Personal information
- Full name: Rebecca Anne Easton
- Date of birth: 16 April 1974 (age 52)
- Place of birth: Birkenhead, England
- Positions: Right-back; midfielder;

Youth career
- 1988–1992: Rivacre Ladies

Senior career*
- Years: Team / Apps / (Gls)
- 1992–1994: Leasowe Pacific
- 1994–1997: Liverpool
- 1997–2000: Everton
- 2000–2004: Doncaster Rovers Belles
- 2004–2012: Everton
- 2012–2015: Liverpool / 31 / (1)
- 2015–2016: Doncaster Rovers Belles / 3 / (0)

International career
- 1995–2001: England / 44 / (0)

= Becky Easton =

English footballer

Rebecca Anne Easton (born 16 April 1974) is an English former footballer who played as a right-back and midfielder.

A native of Birkenhead, Easton has won league titles with both Everton and Liverpool. She played for England and was a member of the 1995 FIFA Women's World Cup and UEFA Women's Euro 2001 squads.

==Club career==
Easton joined Everton from Liverpool in 1997, and won the league title in her first season with the Blues. She had featured in Liverpool's FA Women's Cup final defeats in 1995 and 1996.

Easton had a second spell with Everton having re-signed from Doncaster Rovers Belles in the 2004 close season, where she had been captain.

In 2012, Easton was released by Everton, but won a contract for the 2013 FA WSL season with Liverpool after a successful trial. With Easton in the team, Liverpool won the league title in 2013 and 2014, but were much less successful in 2015, finishing second bottom. Her 2015 campaign was truncated by a broken arm. Aged 41, she was among four players to be released by the club at the end of the season.

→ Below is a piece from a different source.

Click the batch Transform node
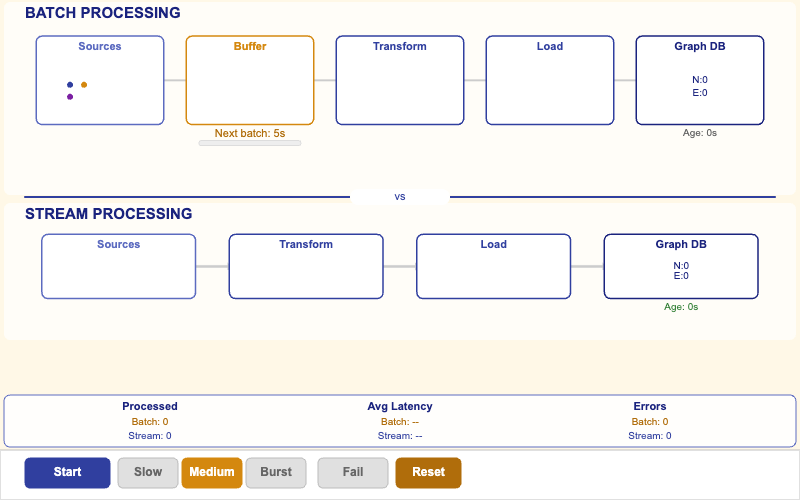The height and width of the screenshot is (502, 800). 400,80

In December 2015, Easton rejoined Doncaster Rovers Belles, where she would combine playing with a role as assistant general manager. Doncaster lost their four opening games and were marooned at the foot of the WSL 1 table, when Easton left the club by "mutual consent" in the mid-season break, ostensibly to focus on her studies.

==International career==
Easton represented England at senior level, playing in England's first ever FIFA Women's World Cup finals appearance in 1995, which ended with a 3–0 quarter-final defeat by Germany.

In 2000, she was named as the Nationwide International Player of the Year, based on her consistency for the national team.

She was given number 104 when the FA announced their legacy numbers scheme to honour the 50th anniversary of England's inaugural international.

==Personal life==
Easton worked as a podiatrist in Liverpool, until she began full-time football training during her second spell with Liverpool Ladies. She also embarked on a master's degree in sports directorship at Manchester Metropolitan University.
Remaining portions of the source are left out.